The aim of this project was to develop a data-driven biclustering approach for neuroimaging data that can analyze multiple pairs of features (component loading parameters in our case). The approach can be applied to both patients and healthy controls data and is more robust than any other previously reported studies, especially considering that N-BiC is a fully exhaustive model for exploring all possible combinations of data variables without any prior information and a specified direction. Additionally, the algorithm can process an arbitrary number of subjects and features. Further, it can uncover intrinsic data substructures unbiasedly by not using any information about the expected number of biclusters as was addressed in previous biclustering studies in the literature [3, 36]. This two-dimensional subgrouping of individuals and covarying brain components provides substantial advantages over conventional clustering approaches by exploring homogeneity across a subset of features unlike all over the feature space in classical clustering [37, 38]. This identifies interesting patterns replicated among a subgroup of individuals. Using behavioral data as a neural feature (SYMBiC), the approach automatically clusters them with ICA components that are strongly evident in the association with a specific symptom in schizophrenia. The SYMBiCs suggest several discrete brain regions; irregularity in those areas can potentially lead to distinct classes of schizophrenia. N-BiC also allows the user to calibrate various parameters to explore different aspects of a dataset.
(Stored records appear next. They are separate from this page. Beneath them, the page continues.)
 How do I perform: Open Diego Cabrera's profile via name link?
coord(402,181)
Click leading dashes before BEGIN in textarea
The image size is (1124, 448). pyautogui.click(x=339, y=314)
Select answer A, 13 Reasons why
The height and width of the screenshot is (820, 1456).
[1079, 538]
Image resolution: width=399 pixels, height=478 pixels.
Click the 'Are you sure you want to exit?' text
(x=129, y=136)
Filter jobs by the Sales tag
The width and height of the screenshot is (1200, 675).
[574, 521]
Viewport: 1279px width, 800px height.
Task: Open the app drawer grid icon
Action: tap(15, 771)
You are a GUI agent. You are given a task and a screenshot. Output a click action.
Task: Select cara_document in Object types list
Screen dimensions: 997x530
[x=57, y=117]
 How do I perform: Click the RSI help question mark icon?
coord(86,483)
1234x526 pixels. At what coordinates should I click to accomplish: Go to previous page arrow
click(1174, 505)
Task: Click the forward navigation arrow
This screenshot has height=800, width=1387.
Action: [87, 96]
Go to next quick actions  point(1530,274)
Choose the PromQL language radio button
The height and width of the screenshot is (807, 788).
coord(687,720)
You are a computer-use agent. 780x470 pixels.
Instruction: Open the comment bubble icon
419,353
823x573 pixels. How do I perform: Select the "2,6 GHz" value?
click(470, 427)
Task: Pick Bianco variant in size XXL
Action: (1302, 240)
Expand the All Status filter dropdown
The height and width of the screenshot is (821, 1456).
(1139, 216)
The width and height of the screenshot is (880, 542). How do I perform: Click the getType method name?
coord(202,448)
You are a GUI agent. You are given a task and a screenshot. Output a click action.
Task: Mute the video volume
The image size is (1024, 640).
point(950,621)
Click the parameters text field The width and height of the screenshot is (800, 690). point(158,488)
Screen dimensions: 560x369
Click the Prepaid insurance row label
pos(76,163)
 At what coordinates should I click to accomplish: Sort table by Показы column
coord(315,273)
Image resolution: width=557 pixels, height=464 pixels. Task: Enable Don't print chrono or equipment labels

In the future, we plan to run this approach on healthy control data for comparison with the current results and also for incorporation within a classification approach to see how it differentiates between a new dataset of patients and healthy controls. A potential direction would be to incorporate some prior information (such as clinical scores, probabilistic selection of parameters and thresholds) to evaluate their roles on the grouping in terms of improving the performance of the algorithm.